L’art. 2 reca modifiche alle norme di attuazione del c.p.p. Prevede che anche l’interrogatorio delle persone che si trovino, a qualsiasi titolo, in stato di detenzione (e quindi non più soltanto l’udienza di convalida dell’arresto e del fermo) debba avvenire nel luogo dove la persona è custodita. Eccezione a tale regola è l’ipotesi che l’arrestato sia custodito presso la propria abitazione.

Il Procuratore capo della Repubblica dovrà predisporre le necessarie misure organizzative per assicurare il rispetto dei tempi previsti dal novellato art. 558.

Un’ulteriore modifica introdotta dal Senato concerne il comma 1-bis dell’art 146-bis delle disposizioni di attuazione del c.p.p. in tema di partecipazione al dibattimento a distanza: ove possibile e salva diversa motivata disposizione del giudice, è prevista l’audizione a distanza di testimoni in dibattimento a qualunque titolo detenuti presso un istituto penitenziario.

Si prevede poi che l’arrestato o fermato, ove abbia bisogno di assistenza medica o psichiatrica, debba essere preso in carico dal Servizio sanitario nazionale.

L’art. 2-bis, introdotto dal Senato in sede di conversione, modifica l’art. 67 dell’ordinamento penitenziario inserendo i membri del Parlamento europeo tra i soggetti che possono visitare gli istituti penitenziari senza preventiva autorizzazione. Un nuovo art. 67-bis precisa, inoltre, che la disciplina delle visite prevista dall’art. 67 si applica anche alle camere di sicurezza.

L’art. 2-ter, introdotto nel corso dell’esame al Senato, integra l’elenco degli illeciti disciplinari dei magistrati nell’esercizio delle funzioni, prevedendo anche l’inosservanza da parte del giudice della novellata disciplina dell’udienza di convalida dell’arresto e dell’interrogatorio.

L’art. 3 del decreto-legge innalza da 12 a 18 mesi la soglia di pena detentiva, anche residua, per l’accesso alla detenzione presso il domicilio.
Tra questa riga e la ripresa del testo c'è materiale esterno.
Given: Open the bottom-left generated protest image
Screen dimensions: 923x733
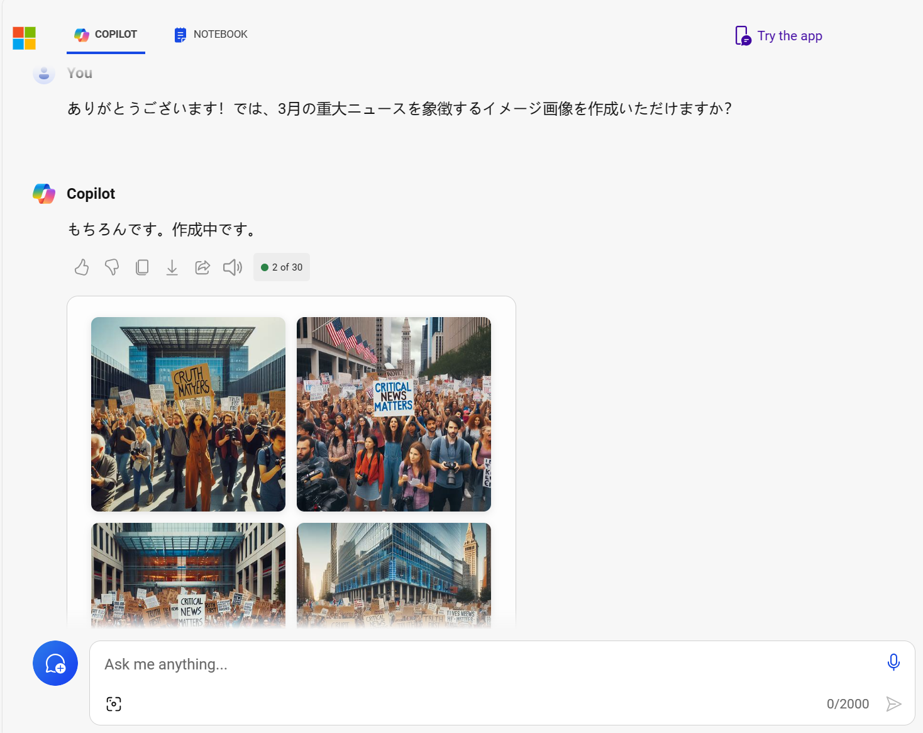Looking at the screenshot, I should tap(188, 575).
Inoltre, la già prevista relazione del ministro al parlamento dovrà riguardare anche il numero dei detenuti e la tipologia dei reati cui si applica il beneficio della detenzione domiciliare introdotto dalla legge.

L’art. 3-bis, introdotto dal Senato, recauna disciplina speciale che estendela disciplina sull’ingiusta detenzione (art. 314 c.p.p.) ai procedimenti definiti prima dell’entrata in vigore del nuovo c.p.p. (24 ottobre 1989), purchè con sentenza passata in giudicato dal 1° luglio 1988. Si provvede poi alla copertura finanziaria per il 2012 degli oneri derivanti dall’attuazione dell’art. 3-bis, che sono quantificati in 5 milioni di euro.
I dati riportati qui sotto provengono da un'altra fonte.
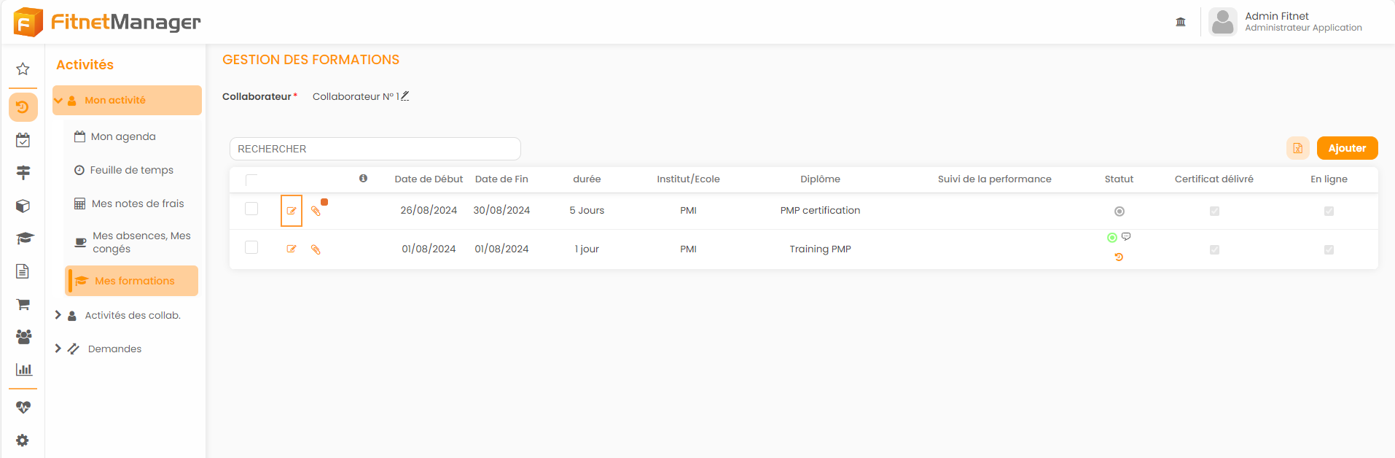Screen dimensions: 1395x458
Task: Click the favorites star sidebar icon
Action: (23, 69)
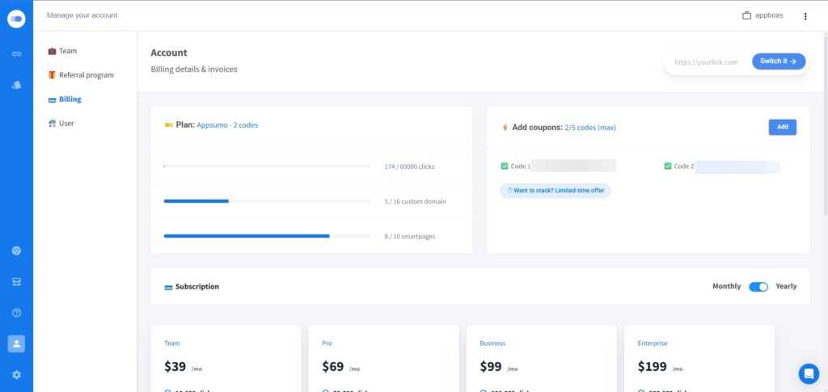Open the smartpages icon below the links icon
828x392 pixels.
[x=16, y=85]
L’art. 3-ter prevede la definitiva chiusura degli ospedali psichiatrici giudiziari entro il 1° febbraio 2013. Il processo di trasferimento delle funzioni sarà costantemente seguito dalla Conferenza unificata. Spetterà al Ministro della salute individuare gli ulteriori requisiti strutturali, tecnologici ed organizzativi che dovranno soddisfare le strutture destinate ad accogliere gli attuali internati negli OPG.

A decorrere dal 31 marzo 2013, le misure di sicurezza del ricovero in ospedale psichiatrico giudiziario e dell’assegnazione a casa di cura e custodia dovranno essere eseguite esclusivamente all’interno delle strutture sanitarie regionali. Da tale data, le persone che hanno cessato di essere socialmente pericolose devono essere dimesse e prese in carico dai Dipartimenti di salute mentale territoriali. Sono autorizzate tutte le regioni (e le province autonome) ad assumere personale qualificato da dedicare al percorso terapeutico, riabilitativo e di reinserimento sociale dei pazienti internati provenienti dagli OPG. E’ prevista la copertura finanziaria dell’articolo e sono affidati al Comitato permanente per la verifica dell’erogazione dei livelli essenziali di assistenza il monitoraggio e la verifica dell’attuazione dell’articolo. Gli immobili già sede di OPG che dovranno essere dismessi saranno destinati a nuova funzione d’intesa tra il Dipartimento dell’Amministrazione penitenziaria, l’Agenzia del demanio e le regioni interessate.

L’art. 4 dispone in merito all’integrazione delle risorse finanziarie da destinare al potenziamento delle strutture penitenziarie. A tal fine, autorizza la spesa di 57 milioni e 277 mila euro per far fronte alle necessità di edilizia carceraria.

L’art. 5 reca la norma di copertura finanziaria.